> [Exercise details] With every line kept intact, print the entries that appear below.

(Data for this exercise)

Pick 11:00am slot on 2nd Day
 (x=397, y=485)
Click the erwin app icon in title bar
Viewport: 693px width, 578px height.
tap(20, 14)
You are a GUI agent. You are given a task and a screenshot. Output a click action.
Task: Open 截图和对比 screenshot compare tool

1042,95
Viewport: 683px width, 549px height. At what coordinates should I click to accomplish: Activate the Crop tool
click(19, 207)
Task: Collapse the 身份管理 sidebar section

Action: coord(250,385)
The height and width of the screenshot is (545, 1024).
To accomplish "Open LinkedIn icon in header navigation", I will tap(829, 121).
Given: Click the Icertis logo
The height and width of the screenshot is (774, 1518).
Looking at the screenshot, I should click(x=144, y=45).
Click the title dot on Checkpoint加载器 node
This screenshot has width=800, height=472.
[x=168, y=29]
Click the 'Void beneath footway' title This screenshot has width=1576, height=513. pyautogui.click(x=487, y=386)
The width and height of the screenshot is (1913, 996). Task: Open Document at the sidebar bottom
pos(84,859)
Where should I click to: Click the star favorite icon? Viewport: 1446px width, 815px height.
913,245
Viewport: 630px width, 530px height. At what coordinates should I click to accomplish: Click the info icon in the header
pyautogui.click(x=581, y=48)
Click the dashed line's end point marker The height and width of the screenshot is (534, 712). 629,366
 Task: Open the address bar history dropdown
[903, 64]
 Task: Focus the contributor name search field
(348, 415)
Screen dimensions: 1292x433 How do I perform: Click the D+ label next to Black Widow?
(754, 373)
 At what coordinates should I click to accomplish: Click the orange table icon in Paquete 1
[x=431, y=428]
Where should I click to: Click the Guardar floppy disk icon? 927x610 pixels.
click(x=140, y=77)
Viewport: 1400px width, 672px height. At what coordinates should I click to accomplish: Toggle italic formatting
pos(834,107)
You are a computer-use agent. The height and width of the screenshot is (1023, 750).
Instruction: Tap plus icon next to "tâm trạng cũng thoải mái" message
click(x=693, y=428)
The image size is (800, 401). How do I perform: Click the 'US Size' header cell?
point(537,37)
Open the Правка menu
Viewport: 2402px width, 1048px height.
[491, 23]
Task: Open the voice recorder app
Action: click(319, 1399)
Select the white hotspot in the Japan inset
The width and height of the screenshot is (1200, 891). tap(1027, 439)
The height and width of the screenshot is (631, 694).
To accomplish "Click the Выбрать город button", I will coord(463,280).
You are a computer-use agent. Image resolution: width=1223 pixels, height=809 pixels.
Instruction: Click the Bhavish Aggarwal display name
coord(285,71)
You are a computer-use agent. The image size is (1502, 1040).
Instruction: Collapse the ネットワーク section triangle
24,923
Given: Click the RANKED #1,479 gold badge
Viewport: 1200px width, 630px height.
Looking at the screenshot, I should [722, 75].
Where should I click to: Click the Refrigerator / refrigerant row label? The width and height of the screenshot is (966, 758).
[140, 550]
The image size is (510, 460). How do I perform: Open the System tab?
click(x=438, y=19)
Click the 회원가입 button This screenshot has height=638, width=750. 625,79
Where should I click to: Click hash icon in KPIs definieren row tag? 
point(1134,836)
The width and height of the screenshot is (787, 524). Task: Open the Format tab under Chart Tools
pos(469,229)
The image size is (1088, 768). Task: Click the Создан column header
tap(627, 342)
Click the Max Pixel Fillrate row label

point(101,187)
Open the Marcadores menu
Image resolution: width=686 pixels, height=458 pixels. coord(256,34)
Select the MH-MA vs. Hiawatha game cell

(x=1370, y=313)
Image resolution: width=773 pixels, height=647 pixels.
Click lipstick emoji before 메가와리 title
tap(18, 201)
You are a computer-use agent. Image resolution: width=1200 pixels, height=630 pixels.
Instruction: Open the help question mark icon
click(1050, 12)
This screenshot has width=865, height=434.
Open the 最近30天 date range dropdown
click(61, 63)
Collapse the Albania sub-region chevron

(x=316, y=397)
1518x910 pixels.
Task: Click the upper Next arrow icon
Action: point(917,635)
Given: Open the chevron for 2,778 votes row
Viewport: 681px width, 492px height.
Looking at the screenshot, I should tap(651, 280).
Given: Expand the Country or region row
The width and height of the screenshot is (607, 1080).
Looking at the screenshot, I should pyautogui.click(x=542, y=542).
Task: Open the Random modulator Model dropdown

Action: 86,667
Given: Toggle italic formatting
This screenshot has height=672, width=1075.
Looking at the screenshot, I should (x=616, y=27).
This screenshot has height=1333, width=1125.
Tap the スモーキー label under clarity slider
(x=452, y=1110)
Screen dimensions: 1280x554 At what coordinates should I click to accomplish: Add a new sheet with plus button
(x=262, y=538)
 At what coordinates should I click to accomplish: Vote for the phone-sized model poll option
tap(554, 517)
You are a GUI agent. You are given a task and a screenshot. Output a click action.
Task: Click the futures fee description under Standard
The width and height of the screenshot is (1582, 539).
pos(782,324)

(End Data for this exercise)

> [Answer]
Pick 11:00am slot on 2nd Day
 (x=397, y=485)
Click the erwin app icon in title bar
Viewport: 693px width, 578px height.
tap(20, 14)
You are a GUI agent. You are given a task and a screenshot. Output a click action.
Task: Open 截图和对比 screenshot compare tool

1042,95
Viewport: 683px width, 549px height. At what coordinates should I click to accomplish: Activate the Crop tool
click(19, 207)
Task: Collapse the 身份管理 sidebar section

Action: coord(250,385)
The height and width of the screenshot is (545, 1024).
To accomplish "Open LinkedIn icon in header navigation", I will tap(829, 121).
Given: Click the Icertis logo
The height and width of the screenshot is (774, 1518).
Looking at the screenshot, I should click(x=144, y=45).
Click the title dot on Checkpoint加载器 node
This screenshot has width=800, height=472.
[x=168, y=29]
Click the 'Void beneath footway' title This screenshot has width=1576, height=513. pyautogui.click(x=487, y=386)
The width and height of the screenshot is (1913, 996). Task: Open Document at the sidebar bottom
pos(84,859)
Where should I click to: Click the star favorite icon? Viewport: 1446px width, 815px height.
913,245
Viewport: 630px width, 530px height. At what coordinates should I click to accomplish: Click the info icon in the header
pyautogui.click(x=581, y=48)
Click the dashed line's end point marker The height and width of the screenshot is (534, 712). 629,366
 Task: Open the address bar history dropdown
[903, 64]
 Task: Focus the contributor name search field
(348, 415)
Screen dimensions: 1292x433 How do I perform: Click the D+ label next to Black Widow?
(754, 373)
 At what coordinates should I click to accomplish: Click the orange table icon in Paquete 1
[x=431, y=428]
Where should I click to: Click the Guardar floppy disk icon? 927x610 pixels.
click(x=140, y=77)
Viewport: 1400px width, 672px height. At what coordinates should I click to accomplish: Toggle italic formatting
pos(834,107)
You are a computer-use agent. The height and width of the screenshot is (1023, 750).
Instruction: Tap plus icon next to "tâm trạng cũng thoải mái" message
click(x=693, y=428)
The image size is (800, 401). How do I perform: Click the 'US Size' header cell?
point(537,37)
Open the Правка menu
Viewport: 2402px width, 1048px height.
[491, 23]
Task: Open the voice recorder app
Action: click(319, 1399)
Select the white hotspot in the Japan inset
The width and height of the screenshot is (1200, 891). tap(1027, 439)
The height and width of the screenshot is (631, 694).
To accomplish "Click the Выбрать город button", I will coord(463,280).
You are a computer-use agent. Image resolution: width=1223 pixels, height=809 pixels.
Instruction: Click the Bhavish Aggarwal display name
coord(285,71)
You are a computer-use agent. The image size is (1502, 1040).
Instruction: Collapse the ネットワーク section triangle
24,923
Given: Click the RANKED #1,479 gold badge
Viewport: 1200px width, 630px height.
Looking at the screenshot, I should [722, 75].
Where should I click to: Click the Refrigerator / refrigerant row label? The width and height of the screenshot is (966, 758).
[140, 550]
The image size is (510, 460). How do I perform: Open the System tab?
click(x=438, y=19)
Click the 회원가입 button This screenshot has height=638, width=750. 625,79
Where should I click to: Click hash icon in KPIs definieren row tag? 
point(1134,836)
The width and height of the screenshot is (787, 524). Task: Open the Format tab under Chart Tools
pos(469,229)
The image size is (1088, 768). Task: Click the Создан column header
tap(627, 342)
Click the Max Pixel Fillrate row label

point(101,187)
Open the Marcadores menu
Image resolution: width=686 pixels, height=458 pixels. coord(256,34)
Select the MH-MA vs. Hiawatha game cell

(x=1370, y=313)
Image resolution: width=773 pixels, height=647 pixels.
Click lipstick emoji before 메가와리 title
tap(18, 201)
You are a computer-use agent. Image resolution: width=1200 pixels, height=630 pixels.
Instruction: Open the help question mark icon
click(1050, 12)
This screenshot has width=865, height=434.
Open the 最近30天 date range dropdown
click(61, 63)
Collapse the Albania sub-region chevron

(x=316, y=397)
1518x910 pixels.
Task: Click the upper Next arrow icon
Action: point(917,635)
Given: Open the chevron for 2,778 votes row
Viewport: 681px width, 492px height.
Looking at the screenshot, I should tap(651, 280).
Given: Expand the Country or region row
The width and height of the screenshot is (607, 1080).
Looking at the screenshot, I should pyautogui.click(x=542, y=542).
Task: Open the Random modulator Model dropdown

Action: 86,667
Given: Toggle italic formatting
This screenshot has height=672, width=1075.
Looking at the screenshot, I should (x=616, y=27).
This screenshot has height=1333, width=1125.
Tap the スモーキー label under clarity slider
(x=452, y=1110)
Screen dimensions: 1280x554 At what coordinates should I click to accomplish: Add a new sheet with plus button
(x=262, y=538)
 At what coordinates should I click to accomplish: Vote for the phone-sized model poll option
tap(554, 517)
You are a GUI agent. You are given a task and a screenshot. Output a click action.
Task: Click the futures fee description under Standard
The width and height of the screenshot is (1582, 539).
pos(782,324)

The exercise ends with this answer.